In October 1957, Convair released a list of believe-it-or-not facts about the B-36 Peacemaker bomber.
The volume of the B-36 Peacemaker bomb bays is 12,300 cubic feet, approximately the capacity of three railroad freight cars.
An automobile could easily circle the globe 16 times with the 30,000-plus gallons of high-test gasoline in the wing tanks of a B-36.
At high speeds, the B-36’s ten engines deliver the equivalent of more than 44,000 horsepower, roughly comparable to that of nine locomotives, or about as much horsepower as that generated by 400 average passenger cars.
The B-36 Peacemaker can carry a heavier load of bombs for a greater distance than any other airplane in existence. It has flown more than 10,000 miles while carrying 10,000 pounds of bombs halfway.
The volume of the B-36 Peacemaker bomber, nearly 18,000 cubic feet, approximates the volume of three average five-room houses.

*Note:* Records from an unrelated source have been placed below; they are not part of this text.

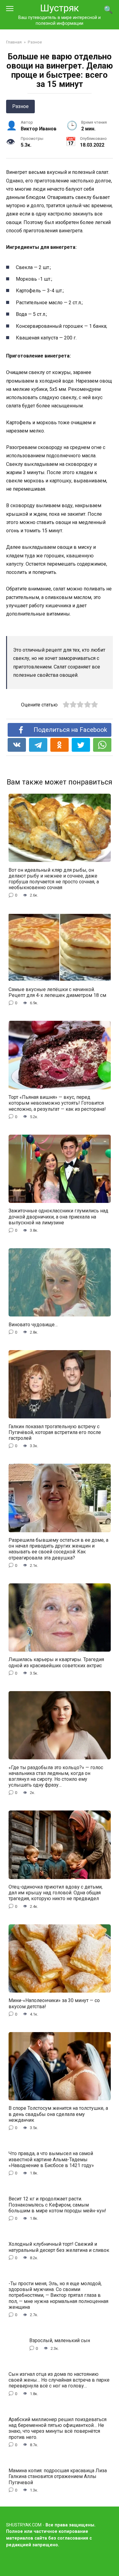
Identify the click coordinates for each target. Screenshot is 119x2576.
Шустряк (59, 8)
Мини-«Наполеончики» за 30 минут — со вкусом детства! (54, 2003)
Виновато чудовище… (33, 1324)
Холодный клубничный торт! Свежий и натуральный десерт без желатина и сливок (59, 2247)
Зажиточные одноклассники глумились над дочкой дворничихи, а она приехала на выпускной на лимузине (58, 1216)
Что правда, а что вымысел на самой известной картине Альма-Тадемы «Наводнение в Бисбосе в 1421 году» (51, 2159)
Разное (20, 106)
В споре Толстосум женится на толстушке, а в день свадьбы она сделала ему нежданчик (58, 2114)
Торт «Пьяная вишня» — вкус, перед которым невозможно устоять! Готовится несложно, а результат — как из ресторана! (57, 1103)
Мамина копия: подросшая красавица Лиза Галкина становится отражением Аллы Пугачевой (58, 2476)
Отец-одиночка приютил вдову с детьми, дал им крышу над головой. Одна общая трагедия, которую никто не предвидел (56, 1892)
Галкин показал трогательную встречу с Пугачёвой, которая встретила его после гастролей (55, 1432)
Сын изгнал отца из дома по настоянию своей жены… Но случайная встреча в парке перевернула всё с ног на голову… (59, 2380)
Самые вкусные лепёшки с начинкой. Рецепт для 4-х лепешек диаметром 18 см (57, 992)
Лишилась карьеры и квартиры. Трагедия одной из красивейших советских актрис (56, 1662)
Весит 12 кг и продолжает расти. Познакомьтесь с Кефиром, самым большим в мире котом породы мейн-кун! (57, 2204)
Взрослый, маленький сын (59, 2340)
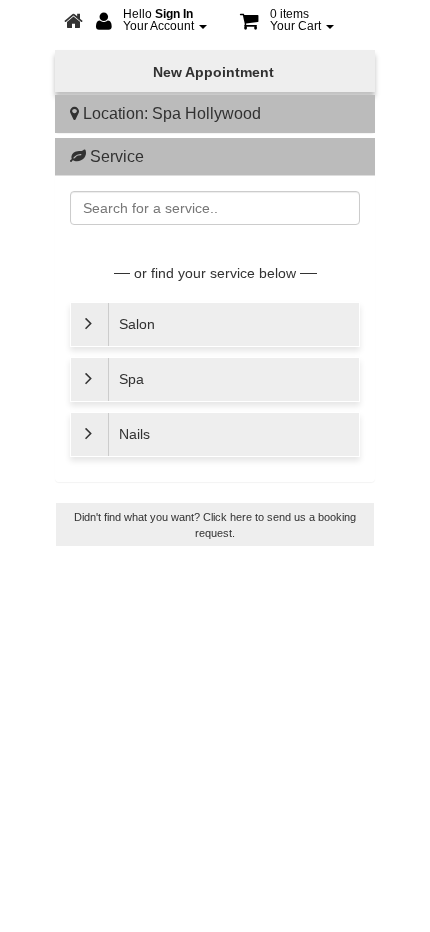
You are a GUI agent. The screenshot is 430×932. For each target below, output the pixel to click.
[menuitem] (151, 22)
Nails (158, 441)
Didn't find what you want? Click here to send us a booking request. (215, 525)
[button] (287, 22)
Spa (155, 386)
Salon (160, 331)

More than 27 miles of electrical wiring are required in the Convair B-36 electrical system, equal to the amount needed to wire 280 five-room houses.
A 600-room hotel, or 120 five-room houses, could be heated by the anti-icing equipment installed on the B-36 superbomber. In an hour, the giant plane’s anti-icing equipment turns out 4,920,000 British thermal units.

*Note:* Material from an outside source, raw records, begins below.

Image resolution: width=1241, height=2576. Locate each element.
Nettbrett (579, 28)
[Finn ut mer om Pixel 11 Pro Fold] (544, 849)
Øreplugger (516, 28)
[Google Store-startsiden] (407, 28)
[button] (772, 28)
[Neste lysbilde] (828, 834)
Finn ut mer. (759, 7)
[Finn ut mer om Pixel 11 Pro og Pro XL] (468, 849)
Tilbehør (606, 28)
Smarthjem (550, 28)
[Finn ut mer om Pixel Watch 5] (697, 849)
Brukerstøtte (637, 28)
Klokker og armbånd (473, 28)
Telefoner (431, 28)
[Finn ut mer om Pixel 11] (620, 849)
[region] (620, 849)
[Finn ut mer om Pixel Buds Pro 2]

There are 68,000 different shop-made parts and 11,000 different assemblies per B-36 bomber, not counting the thousands upon thousands of parts in government-furnished equipment.
To construct one 10,000-foot runway, plus a taxiway and small apron, to support B-36 Peacemaker operations, takes 45 four-ton trucks, moving 10 loads per day for 362 days, just to move the required concrete. If the runway was outside the continental U.S., it would take 20 victory ships or 12,000 C-54 cargo aircraft to haul the cement (not the sand or gravel).
The wingspan of the B-36 Peacemaker , 230 feet, is longer than the first flight made by the Wright Brothers’ Kitty Hawk Flyer in 1903.
Mind boggling, I wish I could’ve seen one fly! I met a guy once who had, and he made it into a campfire story, almost spooky. Last time I was at the Museum of Science in Boston (long time ago) there was a cutaway model of one of the piston engines, pretty impressive. Pilots’ motto: ” 6 turning and 4 burning.”